If only every night could be Friday or Saturday filled with reservations, people willing to wait to grab a table, and strong check averages. Sadly, you’ve got Tuesday every week with empty tables and your well-functioning staff stuck in low gear looking for something to do.
In the past, you could save money by trimming a few hours here and there but with such a tight labor market, cutting hours is a sure way to watch your expensive training investments update their resumes and search for a more stable gig. There’s got to be a way to pump up your volume, so to speak, and get enough guests in your seats to make the soft spots in your week less of a drag on the bottom line.
Why Not Wine and Beer Dinners?
Maybe you’ve tried them in the past and they didn’t work out for you, but things have changed in the last couple of years, and it may be time to give them another chance. First, people are looking for a little something more from their dining experience. The explosion of local craft breweries, cideries, and wineries has people clamoring for evenings where they don’t just enjoy a meal but also have an immersive experience in the food and drink they’re enjoying. Second, social media sites like Facebook and Instagram have made getting the word out easier and more effective than ever. As a bonus, you can sell tickets in advance through these sites, giving you the opportunity to better plan and prepare for the big night.
Equally important, local breweries and wineries have recognized how advantageous these special nights are and have prepared accordingly. They often have trained staff ready to help you plan for the event - including tips on pairing and complementary foods for their products. Dependent on ABC laws, they’ll even bring their own product to sell after the event and give you a cut of the sales without you running the risk of getting stuck with product that you bought up front.
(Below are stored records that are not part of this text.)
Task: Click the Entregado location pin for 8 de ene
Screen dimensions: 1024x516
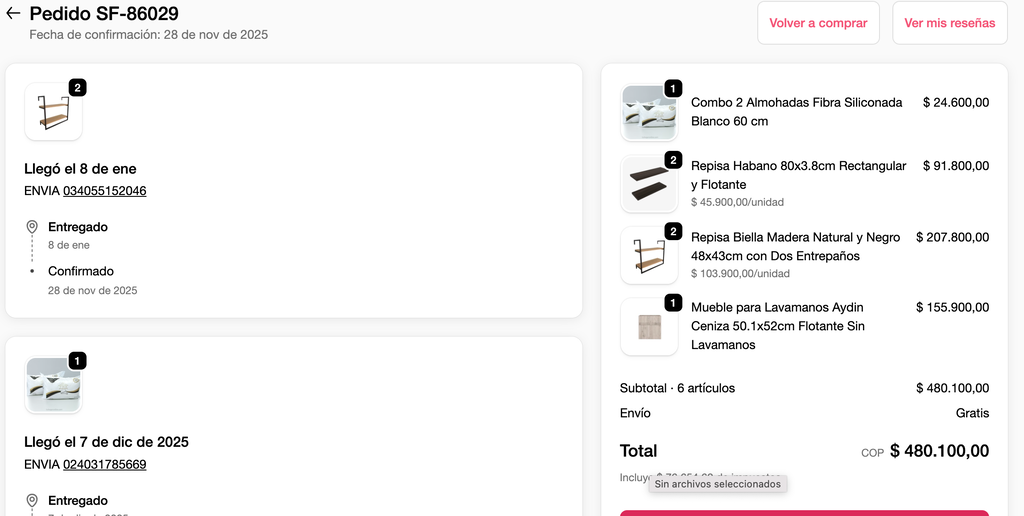Action: [x=32, y=227]
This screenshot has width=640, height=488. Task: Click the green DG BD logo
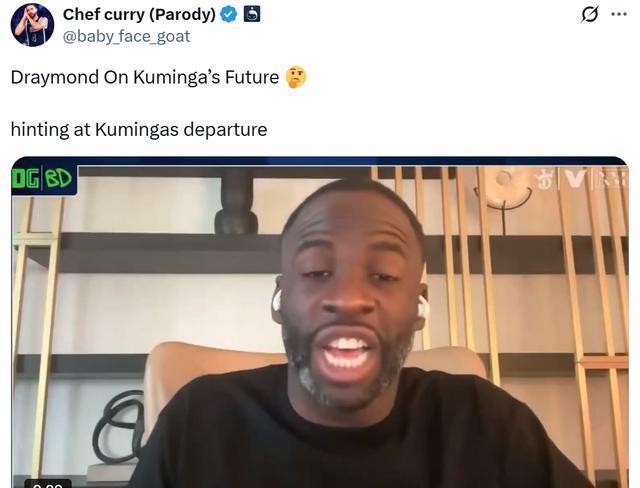point(43,179)
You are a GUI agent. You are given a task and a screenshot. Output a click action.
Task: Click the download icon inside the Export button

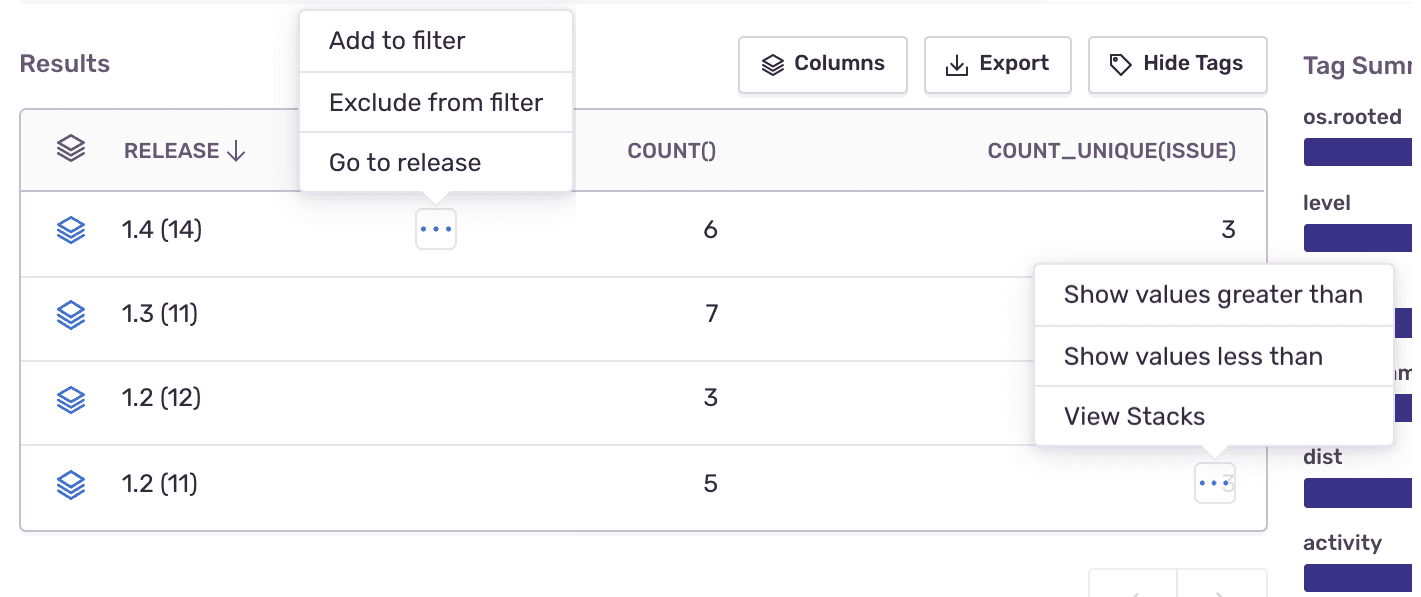pos(957,64)
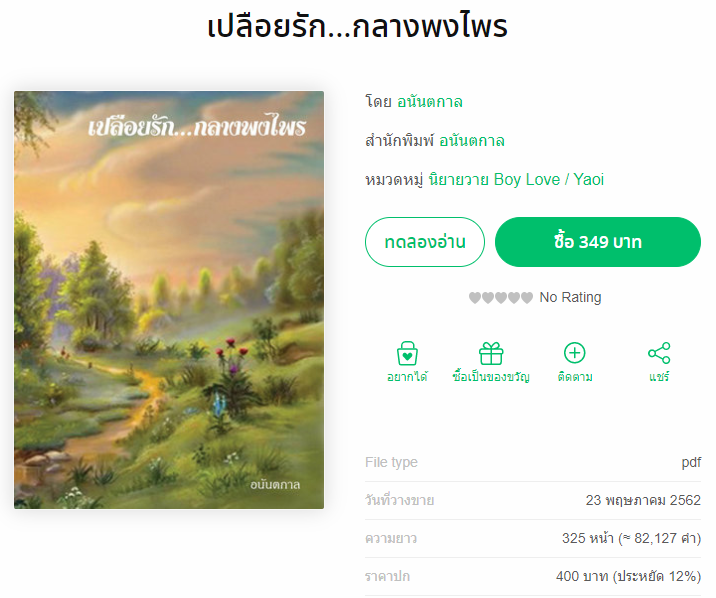This screenshot has width=716, height=598.
Task: Click the แชร์ label
Action: click(659, 377)
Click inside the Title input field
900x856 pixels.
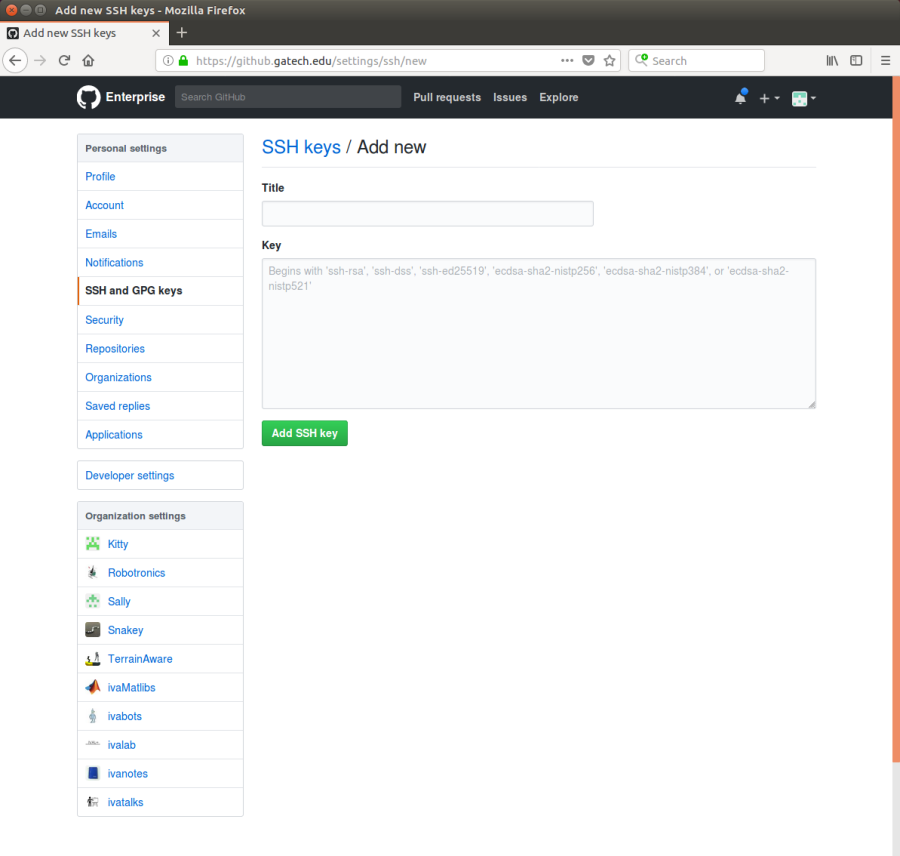point(427,213)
Remember that not everything has to be local either, try speaking with your beer and wine reps to learn more about their offerings. Internationally famous beer and wine makers tour regularly and snagging one of these people can be a real feather in your cap. Maybe it will even lead to an annual event that people will drive to from surrounding cities for a chance to partake.
Plan Your Menu
Possibly the biggest challenge you might face is menu planning. The easy way would be to select a few complimentary dishes from your regular menu but there are some advantages to taking other routes. Diners can tire easily if your menu is too static and your regulars may not stay regular forever. A wine or beer night is a great way to experiment with new dishes, get feedback, and refine them before rolling out as a regular item.
It’s also the perfect time to reward hard working BOH staff, a sous chef or line cook for example, by letting them step up to create and execute their culinary vision. This will help foster loyalty and expand their horizons while giving you a glimpse of some of their skills beyond your executive chef’s set menu.
A one-off menu may also be the opportunity to use scarce, seasonal ingredients and local vendors - things you may not normally add to your menu because there isn’t the supply to accommodate your volume. Think things like fiddlehead ferns, hand foraged mushrooms, or that small lamb farm just outside of town that everyone can’t stop talking about.
Try a Pop-up
Wine and beer dinners could also be the right opportunity to let someone else take over your kitchen. Pop-ups are huge right now, nomadic chefs are working and refining their proof of concept while wooing investors to fund their projects. Often the wandering restaurants have bigger buzz than actual brick and mortar restaurants and command a large enough following to fill your restaurant to the brim with a waiting list. While they often have a full kitchen compliment, there’s an advantage to be had by scheduling some of your own staff and giving them a chance to expand their culinary knowledge and skills with new ideas and ethnic influences.
Will every wine and beer dinner be a huge success that sells out days or weeks in advance? No. Does that mean it’s a failure? Also, no. The pictures you post online, before and after the event, have staying power. Even people who don’t attend will see those and be influenced by them, possibly bringing new people to your doors and regulars back after an absence. This is a benefit that will last long after the night is over.
Finally, what do you do with a few scattered single tickets left the day before the event? Simple, convert them into media passes and offer to your local food editors, writers and bloggers. Some of these people are well enough known that their presence will create excitement at the table, plus whatever blurb they might write about their evening with you will be well worth the now tax-deductible price of the ticket.